About this exercise: Of the material below, the lines to be retyped are those from the line containing "Go to page 44 in bottom pagination" through the line containing "You are a computer-use agent. The image size is (557, 1275).", inclusive; reproduce them exactly.

Data shown:
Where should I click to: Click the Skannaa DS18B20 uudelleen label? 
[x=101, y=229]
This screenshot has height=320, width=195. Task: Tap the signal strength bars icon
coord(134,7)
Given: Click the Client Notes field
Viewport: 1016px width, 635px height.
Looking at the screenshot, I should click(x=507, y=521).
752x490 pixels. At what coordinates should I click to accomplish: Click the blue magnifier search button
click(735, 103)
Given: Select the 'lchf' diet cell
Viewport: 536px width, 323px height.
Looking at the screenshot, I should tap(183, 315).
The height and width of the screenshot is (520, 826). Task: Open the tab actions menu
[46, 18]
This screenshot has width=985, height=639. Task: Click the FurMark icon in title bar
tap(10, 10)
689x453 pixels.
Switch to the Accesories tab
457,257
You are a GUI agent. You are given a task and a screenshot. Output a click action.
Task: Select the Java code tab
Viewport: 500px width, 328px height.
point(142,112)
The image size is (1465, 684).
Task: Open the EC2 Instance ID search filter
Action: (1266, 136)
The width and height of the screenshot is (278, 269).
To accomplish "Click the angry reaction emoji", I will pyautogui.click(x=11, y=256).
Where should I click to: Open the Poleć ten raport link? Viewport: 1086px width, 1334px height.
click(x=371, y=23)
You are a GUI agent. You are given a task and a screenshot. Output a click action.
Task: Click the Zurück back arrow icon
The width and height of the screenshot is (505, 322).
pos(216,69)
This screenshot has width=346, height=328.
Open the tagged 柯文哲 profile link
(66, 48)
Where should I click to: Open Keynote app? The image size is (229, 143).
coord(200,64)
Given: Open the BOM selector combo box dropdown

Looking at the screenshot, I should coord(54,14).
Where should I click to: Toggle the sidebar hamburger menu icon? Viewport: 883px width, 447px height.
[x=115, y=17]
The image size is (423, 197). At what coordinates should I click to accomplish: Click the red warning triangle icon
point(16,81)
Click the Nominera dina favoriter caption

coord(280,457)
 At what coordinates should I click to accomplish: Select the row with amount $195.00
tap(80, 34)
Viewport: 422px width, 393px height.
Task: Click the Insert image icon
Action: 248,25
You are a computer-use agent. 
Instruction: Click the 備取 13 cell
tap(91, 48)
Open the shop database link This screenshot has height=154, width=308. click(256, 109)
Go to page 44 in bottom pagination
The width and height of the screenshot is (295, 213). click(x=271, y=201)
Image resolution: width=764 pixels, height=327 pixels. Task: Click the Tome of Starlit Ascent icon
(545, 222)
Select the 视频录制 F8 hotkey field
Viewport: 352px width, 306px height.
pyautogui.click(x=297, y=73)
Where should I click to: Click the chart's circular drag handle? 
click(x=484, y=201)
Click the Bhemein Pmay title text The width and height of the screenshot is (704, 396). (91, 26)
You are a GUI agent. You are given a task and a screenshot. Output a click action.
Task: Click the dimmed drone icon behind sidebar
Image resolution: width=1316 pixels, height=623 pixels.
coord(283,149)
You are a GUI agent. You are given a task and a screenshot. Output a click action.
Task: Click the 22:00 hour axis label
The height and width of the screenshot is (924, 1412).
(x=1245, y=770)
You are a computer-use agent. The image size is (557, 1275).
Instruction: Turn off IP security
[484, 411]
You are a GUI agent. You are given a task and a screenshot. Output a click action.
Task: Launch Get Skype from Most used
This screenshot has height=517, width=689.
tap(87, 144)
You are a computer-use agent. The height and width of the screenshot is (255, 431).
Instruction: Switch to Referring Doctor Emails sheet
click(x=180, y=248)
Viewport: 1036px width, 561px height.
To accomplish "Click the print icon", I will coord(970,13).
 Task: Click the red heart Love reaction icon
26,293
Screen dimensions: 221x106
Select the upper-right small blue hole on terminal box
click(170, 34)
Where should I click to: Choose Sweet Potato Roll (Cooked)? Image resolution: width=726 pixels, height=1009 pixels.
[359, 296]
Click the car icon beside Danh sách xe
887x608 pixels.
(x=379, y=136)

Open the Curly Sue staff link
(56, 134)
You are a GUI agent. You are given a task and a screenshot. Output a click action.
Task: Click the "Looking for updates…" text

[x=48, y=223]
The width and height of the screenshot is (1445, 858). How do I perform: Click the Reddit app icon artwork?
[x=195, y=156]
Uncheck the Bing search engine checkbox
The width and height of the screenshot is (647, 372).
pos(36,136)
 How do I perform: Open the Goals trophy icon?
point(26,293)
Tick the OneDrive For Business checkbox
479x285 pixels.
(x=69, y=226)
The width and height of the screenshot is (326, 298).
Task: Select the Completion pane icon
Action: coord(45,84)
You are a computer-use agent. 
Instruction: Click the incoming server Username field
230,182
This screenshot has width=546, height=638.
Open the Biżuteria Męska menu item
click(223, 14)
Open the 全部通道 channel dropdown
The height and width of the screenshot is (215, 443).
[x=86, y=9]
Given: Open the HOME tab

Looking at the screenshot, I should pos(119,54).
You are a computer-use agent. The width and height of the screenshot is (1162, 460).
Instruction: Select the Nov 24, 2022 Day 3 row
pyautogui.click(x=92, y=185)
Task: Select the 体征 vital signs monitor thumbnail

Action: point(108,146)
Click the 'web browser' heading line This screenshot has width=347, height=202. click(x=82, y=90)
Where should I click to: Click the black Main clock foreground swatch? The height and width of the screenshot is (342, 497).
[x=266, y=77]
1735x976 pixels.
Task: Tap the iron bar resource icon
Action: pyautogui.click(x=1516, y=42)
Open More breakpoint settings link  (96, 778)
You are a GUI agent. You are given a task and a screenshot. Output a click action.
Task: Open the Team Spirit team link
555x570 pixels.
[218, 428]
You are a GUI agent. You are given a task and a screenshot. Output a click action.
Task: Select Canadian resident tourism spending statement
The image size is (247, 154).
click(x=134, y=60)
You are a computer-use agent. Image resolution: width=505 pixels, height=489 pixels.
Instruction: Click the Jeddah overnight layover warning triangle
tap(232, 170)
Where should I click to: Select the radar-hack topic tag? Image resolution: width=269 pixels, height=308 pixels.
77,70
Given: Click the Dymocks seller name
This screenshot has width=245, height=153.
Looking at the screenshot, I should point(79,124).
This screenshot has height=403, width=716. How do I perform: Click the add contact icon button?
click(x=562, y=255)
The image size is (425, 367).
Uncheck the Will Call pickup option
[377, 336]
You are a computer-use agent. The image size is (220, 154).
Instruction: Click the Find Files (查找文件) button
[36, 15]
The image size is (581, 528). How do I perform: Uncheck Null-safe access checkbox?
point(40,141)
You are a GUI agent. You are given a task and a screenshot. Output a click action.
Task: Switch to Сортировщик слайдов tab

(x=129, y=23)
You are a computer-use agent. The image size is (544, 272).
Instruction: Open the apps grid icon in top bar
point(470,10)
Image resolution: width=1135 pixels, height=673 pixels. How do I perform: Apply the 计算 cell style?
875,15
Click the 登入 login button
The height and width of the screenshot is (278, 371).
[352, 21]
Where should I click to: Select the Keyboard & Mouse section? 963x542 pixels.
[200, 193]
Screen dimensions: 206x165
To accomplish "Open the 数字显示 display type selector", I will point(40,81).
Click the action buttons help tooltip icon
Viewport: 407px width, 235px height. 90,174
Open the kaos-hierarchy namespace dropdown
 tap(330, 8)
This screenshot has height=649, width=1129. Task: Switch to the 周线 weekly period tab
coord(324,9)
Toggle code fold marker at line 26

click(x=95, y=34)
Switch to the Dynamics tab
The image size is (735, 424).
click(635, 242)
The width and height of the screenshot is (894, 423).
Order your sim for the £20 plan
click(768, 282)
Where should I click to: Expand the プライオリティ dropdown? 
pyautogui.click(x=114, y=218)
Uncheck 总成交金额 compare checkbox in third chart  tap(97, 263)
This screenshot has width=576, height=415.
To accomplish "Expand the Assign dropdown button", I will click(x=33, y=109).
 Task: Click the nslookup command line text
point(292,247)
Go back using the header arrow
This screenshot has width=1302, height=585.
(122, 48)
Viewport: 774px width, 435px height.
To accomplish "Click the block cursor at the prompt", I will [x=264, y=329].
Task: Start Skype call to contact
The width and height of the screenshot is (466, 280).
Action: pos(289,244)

Output:
Go to page 44 in bottom pagination
The width and height of the screenshot is (295, 213). click(x=271, y=201)
Image resolution: width=764 pixels, height=327 pixels. Task: Click the Tome of Starlit Ascent icon
(545, 222)
Select the 视频录制 F8 hotkey field
Viewport: 352px width, 306px height.
pyautogui.click(x=297, y=73)
Where should I click to: Click the chart's circular drag handle? 
click(x=484, y=201)
Click the Bhemein Pmay title text The width and height of the screenshot is (704, 396). (91, 26)
You are a GUI agent. You are given a task and a screenshot. Output a click action.
Task: Click the dimmed drone icon behind sidebar
Image resolution: width=1316 pixels, height=623 pixels.
coord(283,149)
You are a GUI agent. You are given a task and a screenshot. Output a click action.
Task: Click the 22:00 hour axis label
The height and width of the screenshot is (924, 1412).
(x=1245, y=770)
You are a computer-use agent. The image size is (557, 1275).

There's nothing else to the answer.